For the past two years, Chairman Goodlatte of the House Judiciary Committee has been conducting a comprehensive review of the copyright system, mostly through a series of topical hearings. Many of us who defend copyright against the barbarians saw this process as a threat--as an opportunity for copyright critics to vent before Congress and demand wholesale changes to copyright law. Fortunately, and rather surprisingly, that’s really not what happened. In the course of the hearings, very few aspects of copyright law were revealed as being out-of-step with today’s marketplace and current technology.
In fact, in a recent letter, the Internet Association itself said that existing U.S. copyright law “has adapted well to Internet era.”

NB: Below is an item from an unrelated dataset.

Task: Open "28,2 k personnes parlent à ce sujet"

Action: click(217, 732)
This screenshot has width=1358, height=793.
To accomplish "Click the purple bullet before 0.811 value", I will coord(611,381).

One thing that DID come out of the hearings, however, is the need to modernize the Copyright Office itself. Even though the copyright industries now contribute more than $1 trillion to U.S. GDP and comprise 6.7% of the U.S. economy, the Copyright Office itself is still housed as a subset within the Library of Congress, and is widely recognized to be underfunded.

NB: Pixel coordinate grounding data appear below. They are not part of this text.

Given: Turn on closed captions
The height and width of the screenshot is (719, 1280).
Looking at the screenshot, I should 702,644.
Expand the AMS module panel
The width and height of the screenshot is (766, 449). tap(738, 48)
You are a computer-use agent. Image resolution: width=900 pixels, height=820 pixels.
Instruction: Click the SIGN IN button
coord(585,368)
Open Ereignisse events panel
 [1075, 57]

The key question is: Are at least some of the complaints about the copyright system more matters of the limitations of the Copyright Office than they are limitations of copyright law? The answer seems to be yes, and with more autonomy and better infrastructure, a 21st Century Copyright Office should be able to solve some of the logistical problems consumers face when trying to use creative works.
What if it were much easier to find out who owns the rights to a particular work, the same way you can find out through a “whois” search who controls an Internet domain, or the same way you can search and renew trademarks through the USPTO web portal? You can do online patent searches—why not online copyright searches? Such changes would seem to be a benefit both to owners of works and to consumers and other creative types who wish to access and license creative works.
And the solution to the orphan works problem has always been more technical than legal.
Reps. Tom Marino (R-PA) and Judy Chu (D-CA) have introduced a “discussion draft” of proposed legislation to modernize the Copyright Office. It’s very early in what should be a lengthy process of consideration and discussion. Nothing in the discussion draft should be viewed as anything other than exactly what it is described as—an attempt to provoke thought and discussion. I haven’t seen anyone endorse any of the specific provisions in the discussion draft.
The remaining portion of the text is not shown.